Text section ->
○ ○ ○ ○ ○ ○ ○

During her time at the University of Toronto, she directed the Collaborative Program in Developmental Biology and earned many awards for her research, including the Petro-Canada Young Innovator Award and the Lloyd S.D. Fogler, QC, Award of Excellence for research in cancer biology. She was honored as a Fellow of the Royal Society of Canada in 2016.
She also was awarded a Canada Tier 1 Research Chair, a position in which a scientist is recognized by peers as a world leader in his or her field.
In 2017, McNeill was named the first BJC Investigator at the School of Medicine, and in early 2018, she joined the faculty of the Department of Developmental Biology at Washington University. The goal of the BJC Investigators Program is to bring scientists pursuing innovative strategies in solving major biological mysteries and whose discoveries are poised to uncover new ways of understanding human diseases and developing new therapies for them. With a focus on basic science research, the program is inspired by the Howard Hughes Medical Institute’s philosophy of investing in people with exceptional creative talent.
Larry Shapiro, who led the School of Medicine for nearly 12 years, has been called “St. Louis’ physician-in-chief” by Wrighton. Under Shapiro’s leadership, the School of Medicine was consistently named a top 10 medical school by U.S. News & World Report, a distinction that continues today. The medical school also has been consistently ranked among the top U.S. medical schools in research funding from the National Institutes of Health (NIH). He played an important role in founding the Institute for Public Health, which draws faculty from the Danforth Campus and the School of Medicine. Shapiro also is credited with helping grow the Washington University Physicians clinical practice. He now serves as CEO of University Health Partners of Hawaii.

○ ○ ○ ○ ○ ○ ○

List of tasks ->
1. Retype the Washington University passage exactly, starting with "Larry Shapiro, who" and going on through "Partners of Hawaii.".
2. According to the Washington University passage, what was McNeill named in 2017?
3. Give what follows the Washington University passage, continuing from where it stops.

Study material ->
○ ○ ○ ○ ○ ○ ○

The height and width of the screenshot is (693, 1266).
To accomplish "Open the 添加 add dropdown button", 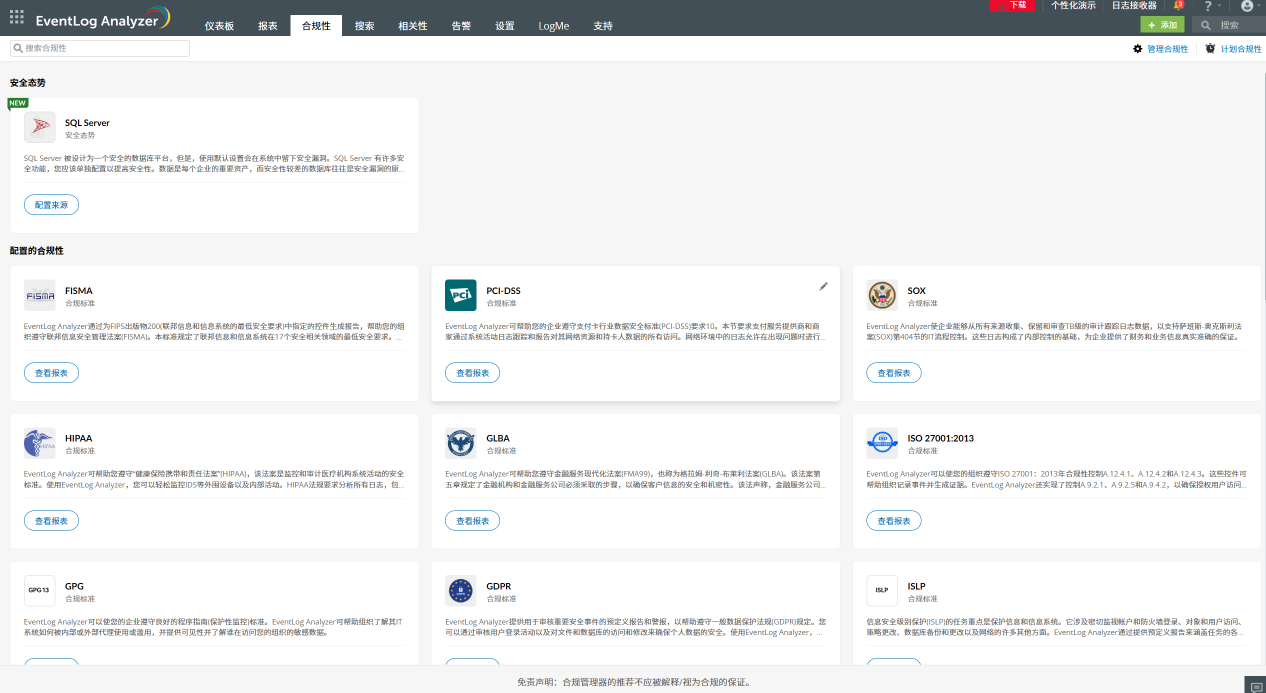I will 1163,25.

○ ○ ○ ○ ○ ○ ○

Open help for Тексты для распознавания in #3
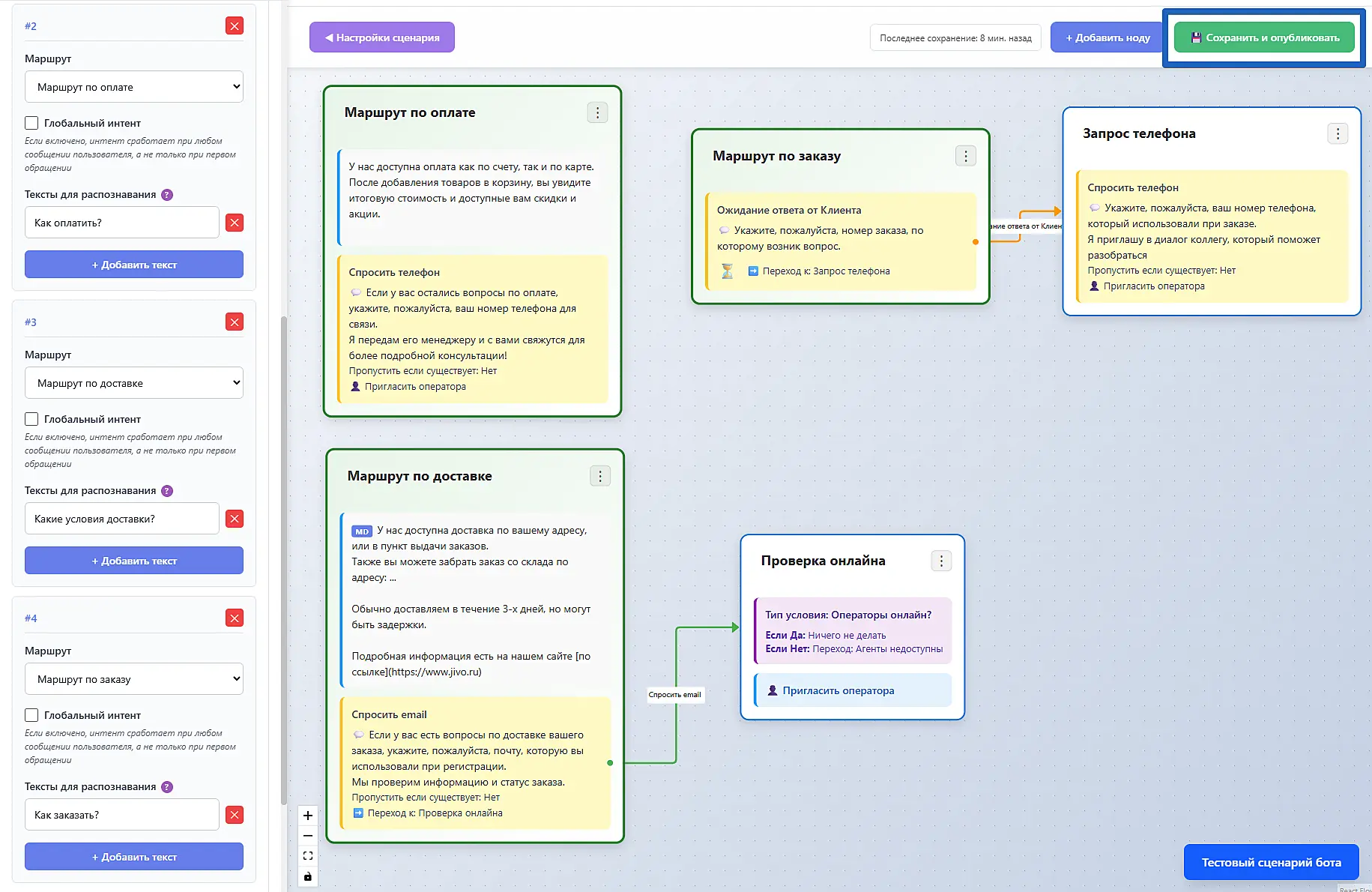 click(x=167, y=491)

○ ○ ○ ○ ○ ○ ○

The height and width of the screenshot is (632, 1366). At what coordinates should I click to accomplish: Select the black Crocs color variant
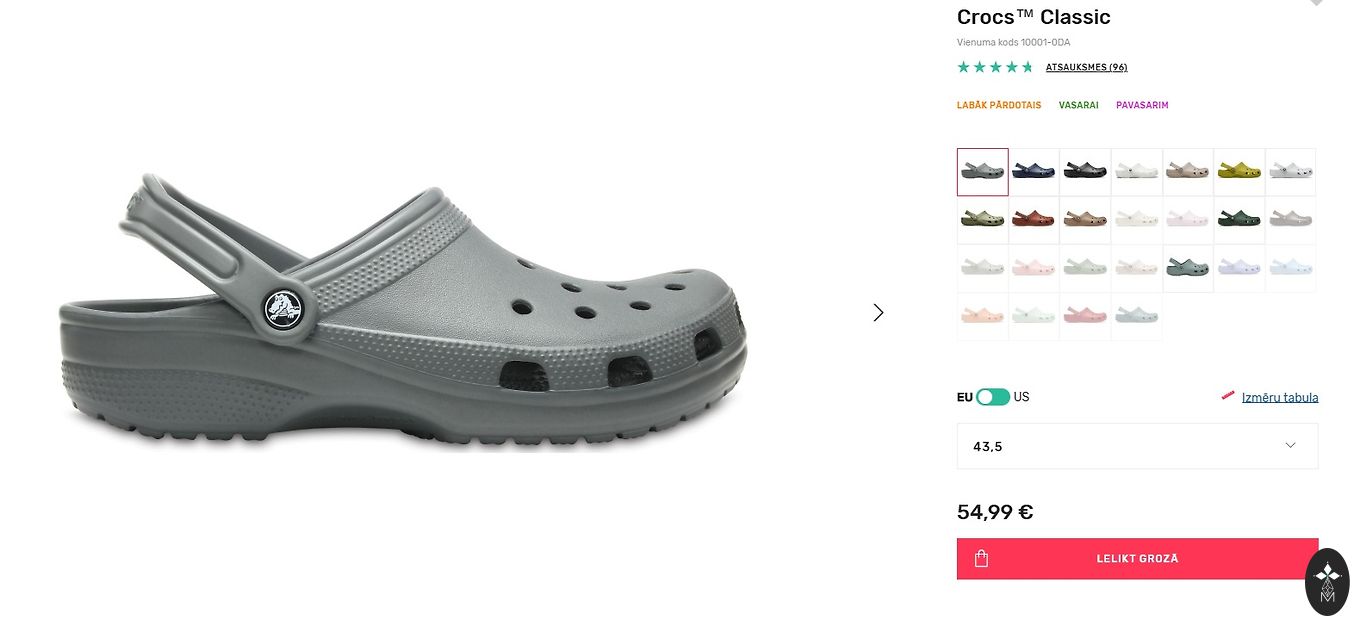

○ ○ ○ ○ ○ ○ ○

Answer list ->
1.
Larry Shapiro, who led the School of Medicine for nearly 12 years, has been called “St. Louis’ physician-in-chief” by Wrighton. Under Shapiro’s leadership, the School of Medicine was consistently named a top 10 medical school by U.S. News & World Report, a distinction that continues today. The medical school also has been consistently ranked among the top U.S. medical schools in research funding from the National Institutes of Health (NIH). He played an important role in founding the Institute for Public Health, which draws faculty from the Danforth Campus and the School of Medicine. Shapiro also is credited with helping grow the Washington University Physicians clinical practice. He now serves as CEO of University Health Partners of Hawaii.

2. She was named the first BJC Investigator at the School of Medicine.

3.
Carol-Ann Uetake-Shapiro is a lifetime member of the Washington University Women’s Society. She has long supported the university’s Home Plate Program, which pairs local families interested in hosting dinners with students who are far from home. She has served as a dedicated ambassador for the School of Medicine and as a trustee of The Nature Conservancy of Missouri.
The late Bernard Becker, MD, came to Washington University in 1953 and led the Department of Ophthalmology and Visual Sciences until 1988. He was an internationally recognized expert in the diagnosis and treatment of glaucoma, and under his leadership, the department became a worldwide leader in ophthalmology training and research. He also played a leading role in establishing the National Eye Institute, of the NIH. Many of his trainees went on hold to leadership positions in the field of ophthalmology across the U.S. and around the world. Among his many leadership positions, Becker chaired the committee that oversaw the design and construction of the medical library. It was completed in 1989. After years of acquiring rare books, Becker donated his texts to the university’s rare books collection. In 1995, the Bernard Becker Medical Library was renamed in his honor.